2. Nyeri b.d adanya robekan jaringan lunak pada area cidera
a. Kaji rasa nyeri pada area disekitar fraktur
b. Kaji skala nyeri dan ketidaknyaman pasien.
c. Gunakan upaya untuk mengontrol rasa nyeri:
- Membidai dan menyangga daerah cedera
- Melakukan perubahan posisi dengan perlahan
- Meberikan analgetik sesui ketentuan
- Menganjurkan tehnik relaksasi
d. Atur posisi klien sesuai kondisi, untk fraktur ekstremitas bawah
sebaiknya posisikan kaki lebih tinggi dari badan.
e.
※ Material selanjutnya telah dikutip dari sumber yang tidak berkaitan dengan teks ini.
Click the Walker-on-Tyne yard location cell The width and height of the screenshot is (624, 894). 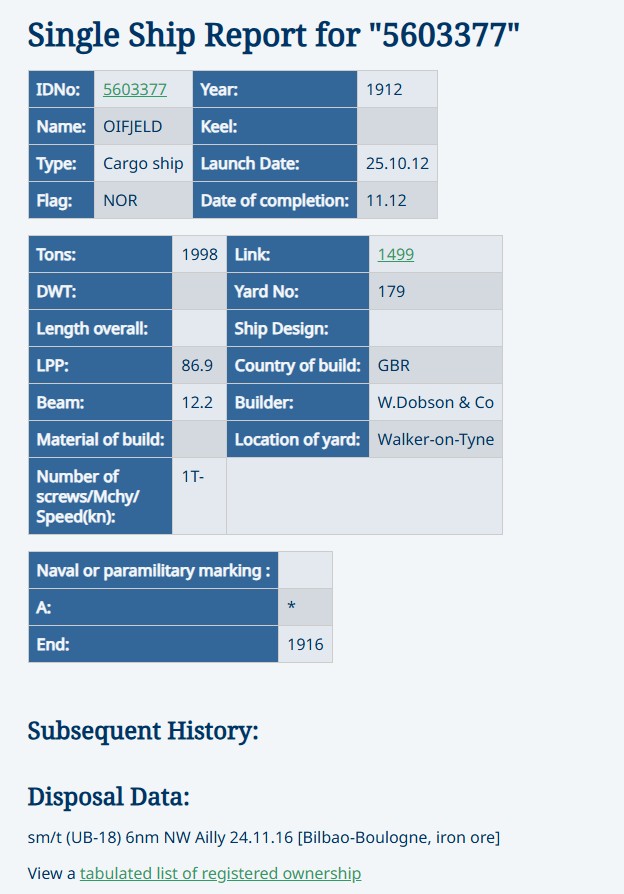coord(436,439)
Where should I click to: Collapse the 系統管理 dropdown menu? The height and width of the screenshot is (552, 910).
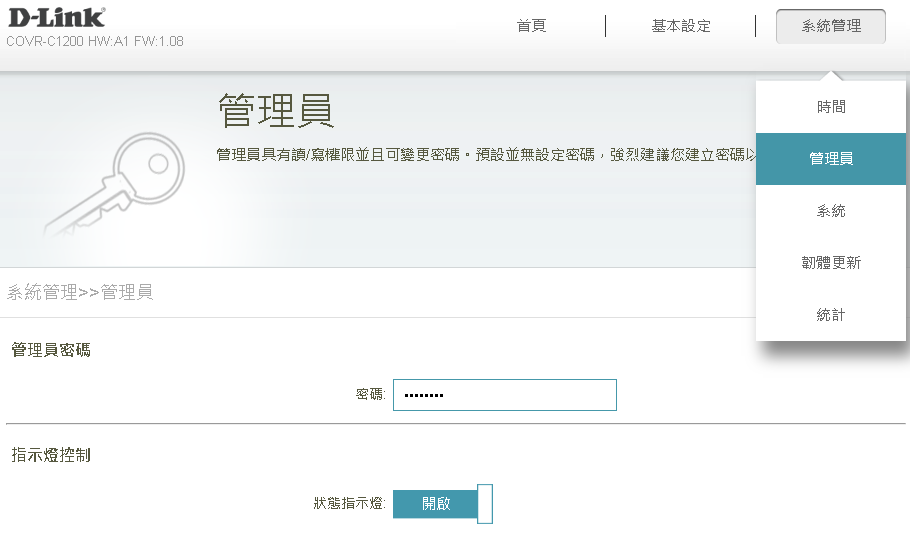[830, 26]
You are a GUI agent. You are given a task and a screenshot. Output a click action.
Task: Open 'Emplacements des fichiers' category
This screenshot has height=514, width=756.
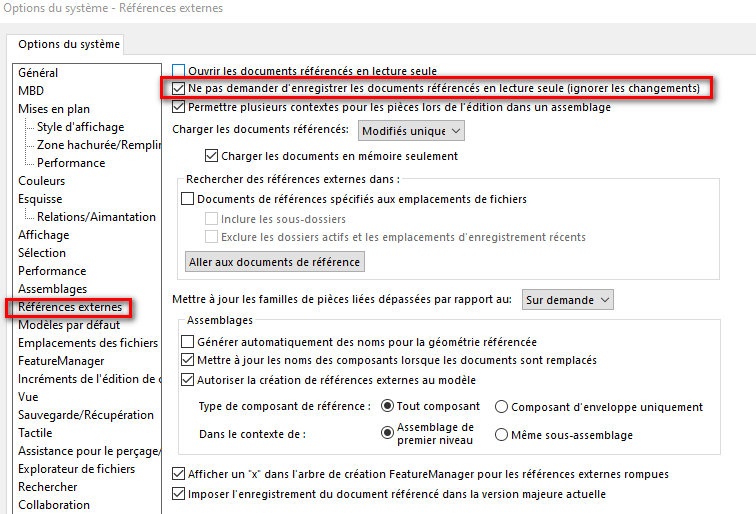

Dorong latihan drentang gerak aktif dan pasif pada sendi yang tidak
diimobilisasi; dorong untuk melakukan perubahan posisi sebatas yang
bisa dilakukan
f. Kaji TTV
3. Gangguan mobilitas fisik b.d fraktur
a. Kaji tingkat kemampuan mobilisasi fisik
b. Bantu klien memenuhi kebutuhan
c. Ajarkan secara bertahap dalam memenuhi kabutuhan sehari-hari
d. Dorong melakukan aktivitas dengan menggunakan alat bantu.
e. Libatkan keluarga dalam pemenuhan kebutuhan
f. Lakukan imobilisasi sendi SSS dibawah pada area fraktur.